▸ DIRECTIONS FOR THIS TASK:
Pick out each line in the data below that contains the string "status", and copy those lines in full.

▸ STORED ROWS:

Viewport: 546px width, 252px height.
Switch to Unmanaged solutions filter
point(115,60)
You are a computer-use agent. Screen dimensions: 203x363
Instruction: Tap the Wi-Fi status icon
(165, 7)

▸ COMPLETED EXERCISE:
Instruction: Tap the Wi-Fi status icon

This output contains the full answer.